Reação ambiental em cadeia

Os primeiros a sofrer são os animais e a cena dos cágados mortos no leito seco do açude evidencia esse cenário. Hugo explica que, apesar da tristeza da visão, a espécie morta é comum, facilmente encontrável em rios. Na natureza, em época assim os animais conseguem algum refúgio úmido, como uma poça d’água. Alguns açudes próximos ainda possuem cágados, mas o Cedro está completamente seco. Isso causa um desequilíbrio no ambiente local. “Essa espécie, por exemplo, é carnívora e também detritívora, o que significa que ela come animais vivos, mas há uma preferência por carne em putrefação. Então é uma espécie super importante como base de cadeia alimentar, já que servem de alimentos para outros animais maiores, mas principalmente como topo de cadeia alimentar aquático. E além disso ajudam na reciclagem de nutrientes.” E além dos cágados, milhares de peixes, crustáceos, moluscos, anfíbios e outras espécies aquáticas que faziam dali sua casa também morreram, e isso afeta também as espécies terrestres que se alimentam desses animais e os que, por sua vez, se alimentam destes e assim por diante, em uma verdadeira reação em cadeia.

O zoólogo explica que a morte de animais aquáticos é algo comum. Afinal a seca não é nenhuma novidade no Nordeste. A cena de centenas de peixes mortos em açudes é bem comum para as populações que vivem próximas. O preocupante é que as espécies estejam desaparecendo antes mesmo da água secar.

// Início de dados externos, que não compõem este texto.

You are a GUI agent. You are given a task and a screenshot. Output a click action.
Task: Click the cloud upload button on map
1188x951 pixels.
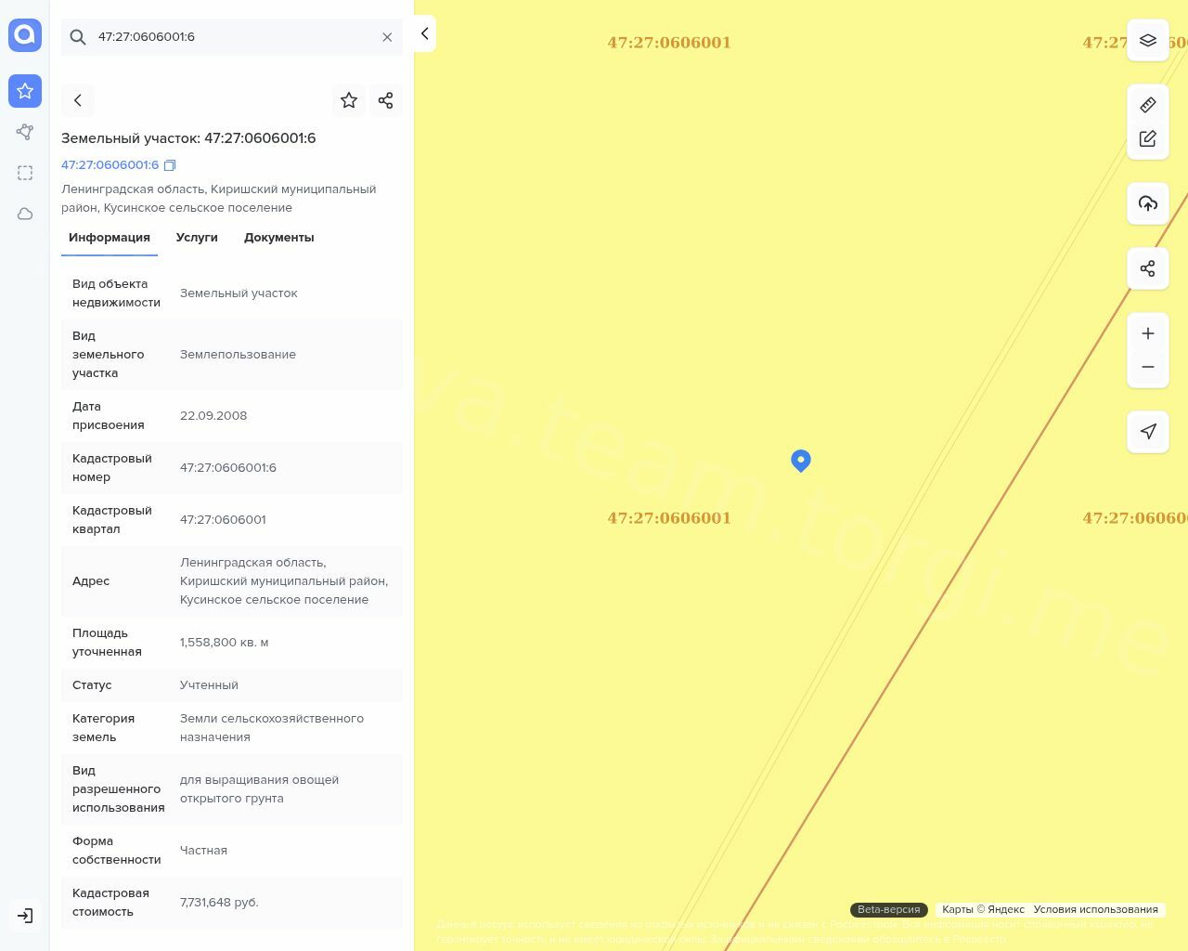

“Mais grave que a cena deles mortos é o que esse número de 438 cágados de uma espécie só mortos indica, e isso sim é preocupante. Significa que antes da seca a situação já não estava legal e que isso pode estar se repetindo em todos os açudes do nordeste brasileiro.” 

Há outro problema ecológico envolvido nos açudes. Na estiagem eles inevitavelmente secam, mas a movimentação e modificação intensa em nascentes, desmatamento da mata ciliar, que é a vegetação que acompanha as margens dos rios, assoreamentos, agravam a situação e diminui a velocidade com que os açudes enchem. “Por mais que eles sequem nesse período, eles não conseguem encher no período hábil. Mesmo com chuva fortes. Precisa de chuvas torrenciais para que a seca na caatinga seja dirimida. Esse é o problema.”

O Sitiá, rio de leito sobre o qual foi construído o Cedro, hoje é um curso d’água prejudicado pela mão do homem. Apesar de ser um rio temporário, décadas de ação desenfreada e impensada intensificam os períodos de seca. “Com certeza é um rio extremamente impactado, porque ele atravessa zonas de pecuária e de plantações que não preservaram a mata ciliar. Por lei, ela é preciso ser reservada exatamente para que se evite assoreamento.”

Após essa tragédia o que resta é se adiantar para evitar que outras aconteçam. Hugo, junto com o grupo de estudantes da UECE agora trabalham em um estudo de estrutura populacional, ou seja, contar os cágados que morreram, fazer medições, saber as proporções entre adultos, machos e fêmeas para saber de que forma essa população está distribuída no ambiente. “Isso vai dar respostas sobre a saúde ambiental do lugar. Isso também pode ser replicado para outros açudes. Com relação à conservação direta nós já estamos andando fortemente com uma articulação política para garantir resgate desses animais que ainda estão nos açudes para tentar garantir estudos genéticos sobre essas populações que estão vivas.”